The study, led by researchers at the Ohio State University Comprehensive Cancer Center – James Cancer Hospital and Solove Research Institute and at H. Lee Moffitt Cancer Center and Research Institute, is published in the journal Clinical Cancer Research.
" This is evidence that DNA methylation is a very early event in tumor development, and that genes that are methylated might serve as useful markers for early cancer detection and diagnosis," says principal investigator Tim H-M. Huang, at Ohio State's Comprehensive Cancer Center.
" Our study might also help explain why, in the absence of radiation therapy, breast cancer often recurs near the site of the original tumor following a lumpectomy," says first author Pearlly S. Yan, a researcher in Huang's laboratory. Lumpectomy is a surgical procedure in which only the tumor tissue is removed.
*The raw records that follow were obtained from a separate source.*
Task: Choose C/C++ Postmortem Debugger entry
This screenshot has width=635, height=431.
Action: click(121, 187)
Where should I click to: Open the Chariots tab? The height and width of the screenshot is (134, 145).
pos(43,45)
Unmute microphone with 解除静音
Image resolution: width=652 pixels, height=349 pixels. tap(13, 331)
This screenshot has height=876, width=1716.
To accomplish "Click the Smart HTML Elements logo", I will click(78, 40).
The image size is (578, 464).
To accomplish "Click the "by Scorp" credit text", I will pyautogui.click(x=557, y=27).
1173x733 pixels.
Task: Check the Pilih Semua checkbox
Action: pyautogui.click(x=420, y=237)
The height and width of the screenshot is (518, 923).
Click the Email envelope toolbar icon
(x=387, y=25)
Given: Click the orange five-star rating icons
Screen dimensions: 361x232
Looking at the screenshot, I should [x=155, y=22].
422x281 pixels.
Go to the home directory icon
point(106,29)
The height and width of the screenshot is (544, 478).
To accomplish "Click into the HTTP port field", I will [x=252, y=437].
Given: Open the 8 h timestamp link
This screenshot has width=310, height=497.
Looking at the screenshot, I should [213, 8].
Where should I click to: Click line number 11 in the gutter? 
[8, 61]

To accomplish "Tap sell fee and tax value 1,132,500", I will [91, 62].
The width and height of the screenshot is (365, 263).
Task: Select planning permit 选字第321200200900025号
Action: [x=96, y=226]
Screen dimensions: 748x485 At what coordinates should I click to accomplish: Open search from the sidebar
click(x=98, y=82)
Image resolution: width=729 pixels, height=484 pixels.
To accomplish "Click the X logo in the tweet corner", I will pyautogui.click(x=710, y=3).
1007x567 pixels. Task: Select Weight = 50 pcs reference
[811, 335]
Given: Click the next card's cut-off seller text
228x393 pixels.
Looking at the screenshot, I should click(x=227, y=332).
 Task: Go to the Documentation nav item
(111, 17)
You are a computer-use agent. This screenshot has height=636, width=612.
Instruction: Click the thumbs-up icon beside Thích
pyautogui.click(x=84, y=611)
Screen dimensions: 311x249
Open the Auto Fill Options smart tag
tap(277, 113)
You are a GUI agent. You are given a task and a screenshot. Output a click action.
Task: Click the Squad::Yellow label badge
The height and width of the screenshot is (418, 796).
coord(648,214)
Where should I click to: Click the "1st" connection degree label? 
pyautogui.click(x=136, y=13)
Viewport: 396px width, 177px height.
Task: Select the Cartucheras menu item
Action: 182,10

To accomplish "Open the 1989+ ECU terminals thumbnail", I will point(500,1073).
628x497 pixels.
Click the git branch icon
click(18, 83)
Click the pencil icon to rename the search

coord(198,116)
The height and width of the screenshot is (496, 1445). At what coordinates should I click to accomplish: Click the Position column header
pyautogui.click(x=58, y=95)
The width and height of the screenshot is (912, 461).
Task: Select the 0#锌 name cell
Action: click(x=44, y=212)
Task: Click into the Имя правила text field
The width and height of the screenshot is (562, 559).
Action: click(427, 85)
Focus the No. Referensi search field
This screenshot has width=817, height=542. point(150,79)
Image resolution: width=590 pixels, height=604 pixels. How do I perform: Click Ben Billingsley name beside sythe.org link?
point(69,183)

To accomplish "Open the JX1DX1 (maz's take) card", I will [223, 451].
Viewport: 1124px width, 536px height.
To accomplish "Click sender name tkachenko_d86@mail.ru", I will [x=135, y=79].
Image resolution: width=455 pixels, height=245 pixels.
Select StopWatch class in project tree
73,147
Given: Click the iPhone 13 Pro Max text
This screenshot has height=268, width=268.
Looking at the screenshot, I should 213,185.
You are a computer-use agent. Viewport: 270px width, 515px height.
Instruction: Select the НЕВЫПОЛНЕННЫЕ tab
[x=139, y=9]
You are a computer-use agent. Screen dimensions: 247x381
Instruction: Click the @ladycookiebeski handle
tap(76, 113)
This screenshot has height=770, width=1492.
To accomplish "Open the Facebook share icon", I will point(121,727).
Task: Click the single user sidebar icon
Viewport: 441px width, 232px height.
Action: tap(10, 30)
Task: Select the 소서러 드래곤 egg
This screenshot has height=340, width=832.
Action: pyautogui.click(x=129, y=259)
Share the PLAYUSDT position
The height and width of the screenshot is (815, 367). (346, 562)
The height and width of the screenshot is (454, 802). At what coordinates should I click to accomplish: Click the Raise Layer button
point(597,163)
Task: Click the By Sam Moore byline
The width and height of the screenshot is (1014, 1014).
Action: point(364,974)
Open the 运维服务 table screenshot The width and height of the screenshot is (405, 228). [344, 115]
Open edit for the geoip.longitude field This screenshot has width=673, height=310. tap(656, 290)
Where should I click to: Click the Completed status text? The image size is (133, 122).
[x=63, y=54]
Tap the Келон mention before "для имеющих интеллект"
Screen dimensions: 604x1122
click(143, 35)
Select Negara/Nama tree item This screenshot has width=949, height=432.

If the findings are verified in more patients, they might lead to a prognostic test that could help doctors estimate a woman's risk of cancer recurring near the surgical site.
Evidence began emerging 10 years ago that the healthy tissue adjacent to breast tumors may show precancerous changes, but the means to study the question comprehensively were not available until recently.
During this study, the researchers measured the degrees of methylation in tissue removed from 47 patients who had undergone mastectomies for a form of breast cancer called invasive ductal carcinoma. This tissue was compared with 69 samples of normal tissue taken up to four centimeters from the tumor's visible edge and with control tissues removed during breast-reduction surgery.
The study also included two double-mastectomy cases in which both breasts had been removed to prevent cancer recurrence. For these, the researchers also tested tissue from four locations on the breast that had no visible tumor.
The researchers used microdissection techniques to isolate tiny milk ducts in each sample. They then measured methylation levels in the RASSF1A gene in epithelial cells that lined the ducts. These cells were the sources of the initial tumor.
As expected, tumor cells showed the highest methylation levels. But the researchers found significant methylation levels in normal tissue adjacent to the tumors in 29 patients. The degree of methylation was lower than in the tumor cells, but it was 1.75 times higher than in control cells.
" In both double-mastectomy cases, we were surprised to find high methylation levels in the tumor-free breast," says Yan.
In addition, the researchers identified three other genes ( called CYP26A1, KCNAB1 and SNCA ) that were highly methylated in about one-third to nearly one-half of the breast tumors.
" Again to our surprise, we found that in 70 percent of cases, when these genes were highly methylated in tumor cells, they were also highly methylated in the adjacent normal tissue," says Yan.
“ This suggests that the presence of DNA methylation in normal tissue adjacent to tumors is more prevalent that previously thought."